> _WHAT YOU SHOULD DO_: Gather from the material every line that contains the string "slide".

> _DATA SHOWN_:
▽

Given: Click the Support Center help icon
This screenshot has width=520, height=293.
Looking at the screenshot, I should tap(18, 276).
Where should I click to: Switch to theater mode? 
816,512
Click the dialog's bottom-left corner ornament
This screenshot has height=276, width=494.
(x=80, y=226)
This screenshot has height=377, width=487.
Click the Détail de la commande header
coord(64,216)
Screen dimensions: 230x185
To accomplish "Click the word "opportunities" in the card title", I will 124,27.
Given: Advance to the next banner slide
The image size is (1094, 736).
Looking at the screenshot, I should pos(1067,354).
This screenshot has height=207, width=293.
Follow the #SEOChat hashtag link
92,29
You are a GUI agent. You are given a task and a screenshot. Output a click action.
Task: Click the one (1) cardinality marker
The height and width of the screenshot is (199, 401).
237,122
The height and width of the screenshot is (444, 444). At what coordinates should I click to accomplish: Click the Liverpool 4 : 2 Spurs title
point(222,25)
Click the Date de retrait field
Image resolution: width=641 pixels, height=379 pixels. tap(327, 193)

△
▽

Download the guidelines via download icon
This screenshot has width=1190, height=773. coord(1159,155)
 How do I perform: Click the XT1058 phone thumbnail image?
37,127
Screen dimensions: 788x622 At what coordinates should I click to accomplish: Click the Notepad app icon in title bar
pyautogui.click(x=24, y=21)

△
▽

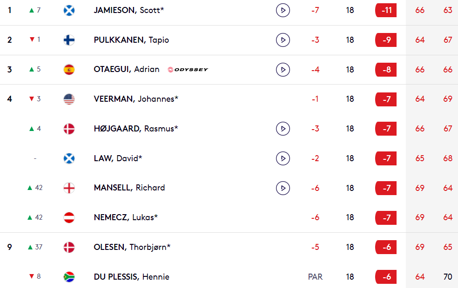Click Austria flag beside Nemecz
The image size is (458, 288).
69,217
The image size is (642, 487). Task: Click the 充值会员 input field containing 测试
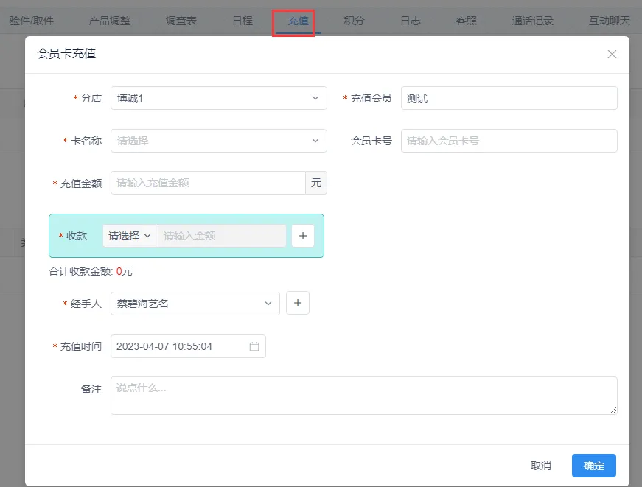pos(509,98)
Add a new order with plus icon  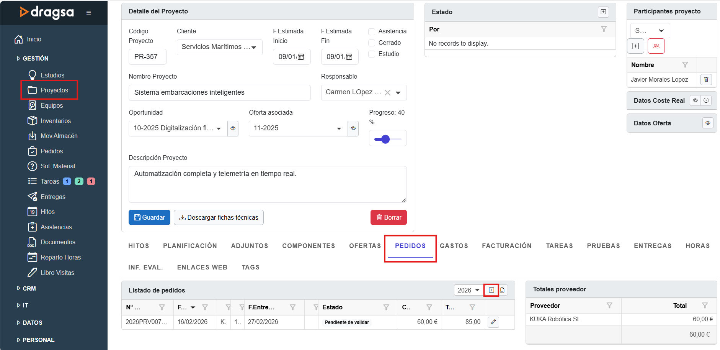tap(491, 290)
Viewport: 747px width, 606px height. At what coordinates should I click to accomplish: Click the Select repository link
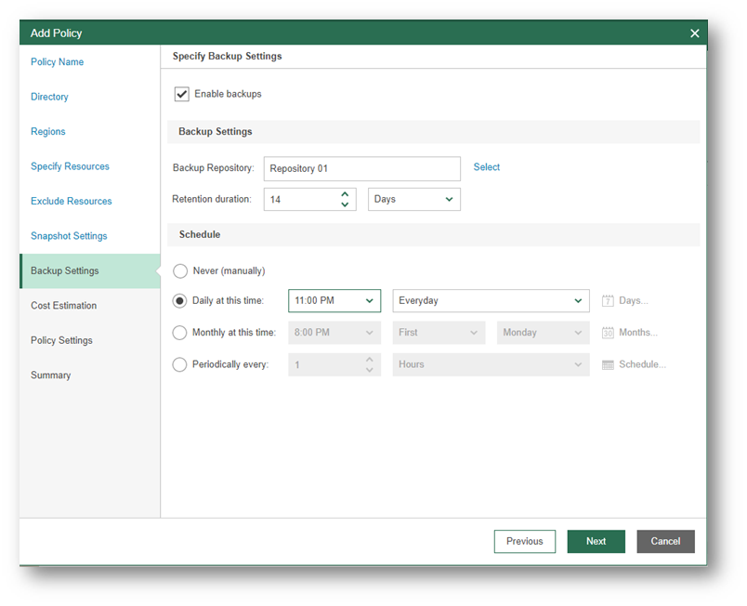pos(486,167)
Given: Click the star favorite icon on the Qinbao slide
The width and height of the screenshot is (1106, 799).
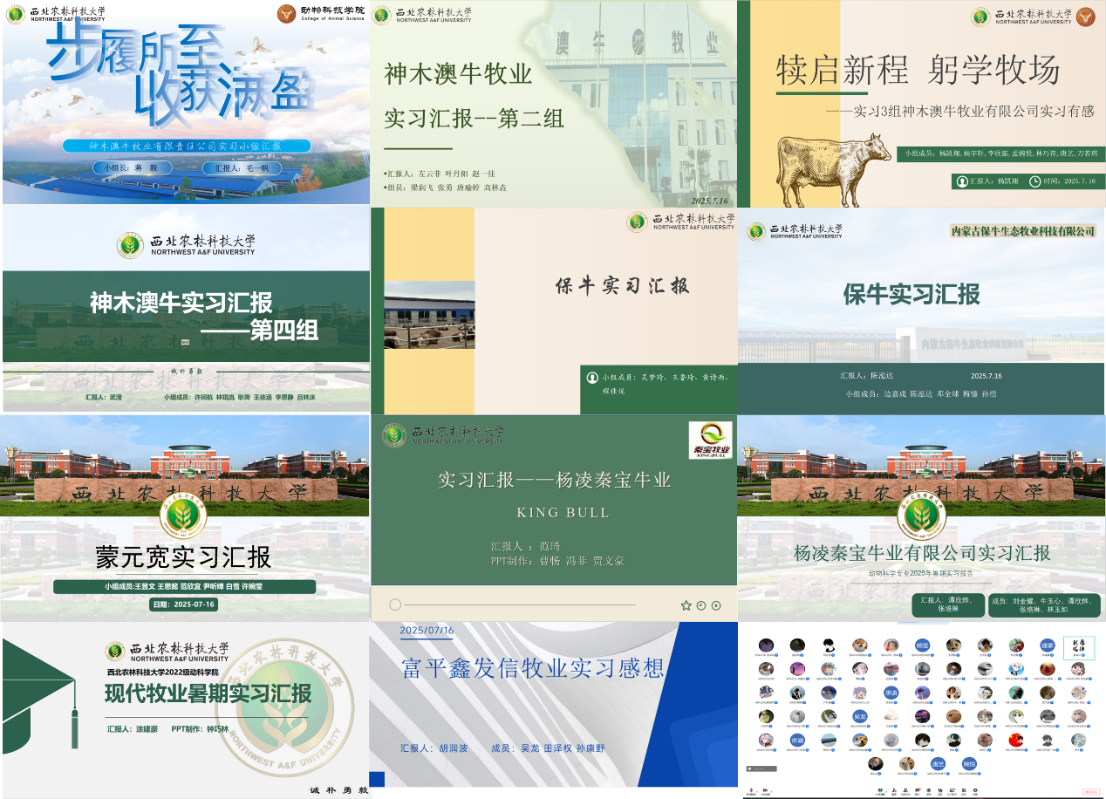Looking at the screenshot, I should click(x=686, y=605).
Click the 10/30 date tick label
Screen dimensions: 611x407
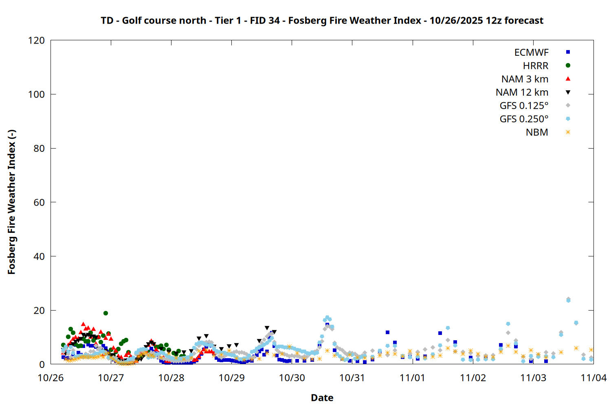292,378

△

> _REPLY TO THE EXERCISE_:
Given: Advance to the next banner slide
Given: Click the star favorite icon on the Qinbao slide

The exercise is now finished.